O relatório preliminar da CPI à TAP, redigido pela deputada socialista Ana Paula Bernardo, passa a maior parte das responsabilidades para a ex-CEO e para os advogados. Pedro Nuno Santos escapa quase incólume, bem como Fernando Medina, com a versão preliminar a concluir que as demissões da CEO e do chairman da TAP foram feitas de acordo com as regras. João Galamba não é beliscado, uma vez que o caso Frederico Pinheiro ficou de fora.
A versão preliminar da Comissão Parlamentar de Inquérito à TAP atribui praticamente toda a responsabilidade pela saída de Alexandra Reis da companhia ao arrepio do Estatuto do Gestor Público à então CEO, a gestora francesa Christine Ourmières-Widener. O ministro Pedro Nuno Santos e o secretário de Estado Hugo Mendes foram “poupados” à maior parte das responsabilidades, com a versão preliminar do documento a frisar que ambos pagaram o preço político da rescisão irregular de Alexandra Reis – com uma indemnização de meio milhão de euros – ao demitirem-se na sequência do escândalo.
De resto, o documento deixa de parte o caso de Frederico Pinheiro, que colocou o ministro João Galamba a um passo da demissão. Deixa também incólume Fernando Medina, ao referir que as demissões de Christine Ourmières-Widener e Manuel Beja foram feitas de acordo com as regras, apesar de ter sido anunciada em direto na televisão antes mesmo de os visados se poderem pronunciar.
Já os advogados externos da TAP (da sociedade SRS) são responsabilizados, ficando com o ónus de terem negociado um acordo que viola o Estatuto do Gestor Público e elaborado um comunicado que foi enviado à CMVM com informação que não estaria 100 por cento de acordo com a verdade, sobre a demissão de Alexandra Reis.
De referir ainda o facto de o documento justificar a intervenção do Estado na TAP, primeiro em 2016, com o reforço accionista, e depois com o resgate da companhia, durante a pandemia de Covid-19, com o argumento de que o Governo viu um interesse estratégico na empresa e que, existindo cartas de conforto assinadas pelo Estado durante a privatização (no Governo de Passos Coelho), as consequências poderiam ser piores para o erário público.
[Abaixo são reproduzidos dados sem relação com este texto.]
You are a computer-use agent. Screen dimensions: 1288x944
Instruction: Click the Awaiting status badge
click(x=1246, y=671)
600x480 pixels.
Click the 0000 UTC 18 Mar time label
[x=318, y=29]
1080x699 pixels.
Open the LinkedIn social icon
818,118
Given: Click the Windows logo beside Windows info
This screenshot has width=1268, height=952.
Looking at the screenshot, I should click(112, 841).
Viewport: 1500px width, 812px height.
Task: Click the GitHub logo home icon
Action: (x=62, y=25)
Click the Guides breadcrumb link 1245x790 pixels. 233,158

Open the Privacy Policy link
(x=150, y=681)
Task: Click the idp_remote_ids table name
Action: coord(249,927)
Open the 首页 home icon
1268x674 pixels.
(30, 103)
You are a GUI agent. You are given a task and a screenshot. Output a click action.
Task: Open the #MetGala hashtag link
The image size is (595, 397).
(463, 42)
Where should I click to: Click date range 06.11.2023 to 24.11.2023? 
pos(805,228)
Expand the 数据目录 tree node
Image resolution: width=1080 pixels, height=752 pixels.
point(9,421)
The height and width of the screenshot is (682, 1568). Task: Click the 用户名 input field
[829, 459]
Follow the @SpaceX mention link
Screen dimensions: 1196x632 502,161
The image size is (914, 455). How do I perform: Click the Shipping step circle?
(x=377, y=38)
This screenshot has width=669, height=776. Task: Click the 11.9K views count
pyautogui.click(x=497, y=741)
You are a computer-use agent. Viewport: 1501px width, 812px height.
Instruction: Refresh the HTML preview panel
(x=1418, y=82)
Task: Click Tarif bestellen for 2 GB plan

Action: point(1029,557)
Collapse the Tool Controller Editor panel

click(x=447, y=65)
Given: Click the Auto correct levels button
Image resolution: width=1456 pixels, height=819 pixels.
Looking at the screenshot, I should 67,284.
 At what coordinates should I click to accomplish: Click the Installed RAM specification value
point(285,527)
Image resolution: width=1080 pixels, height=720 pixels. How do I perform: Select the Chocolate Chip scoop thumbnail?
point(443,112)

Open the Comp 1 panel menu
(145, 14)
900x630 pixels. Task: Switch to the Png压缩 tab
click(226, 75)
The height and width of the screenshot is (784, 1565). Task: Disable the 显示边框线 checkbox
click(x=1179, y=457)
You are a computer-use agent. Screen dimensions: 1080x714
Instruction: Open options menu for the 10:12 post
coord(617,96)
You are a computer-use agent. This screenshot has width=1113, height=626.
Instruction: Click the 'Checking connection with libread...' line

Os outros partidos com assento na CPI terão até ao dia 10 para se pronunciarem sobre o documento, com a versão final a ser votada a 13 de julho.
Principais conclusões referidas na versão preliminar do relatório da CPI:
- Falta de contratos de gestão é da responsabilidade da administração: a TAP não tem contratos de gestão aprovados, ao arrepio do que a lei exige, impedindo a fixação de objetivos e o pagamento de prémios. A CPI conclui que competia à administração da companhia submeterem a proposta de contrato de gestão às tutelas. Porém, também refere que “não encontrou quaisquer evidências de iniciativas por parte das tutelas, e mais concretamente da UTAM, no sentido de sinalizar ao Conselho de Administração (da TAP) a necessidade de cumprimento dos prazos”.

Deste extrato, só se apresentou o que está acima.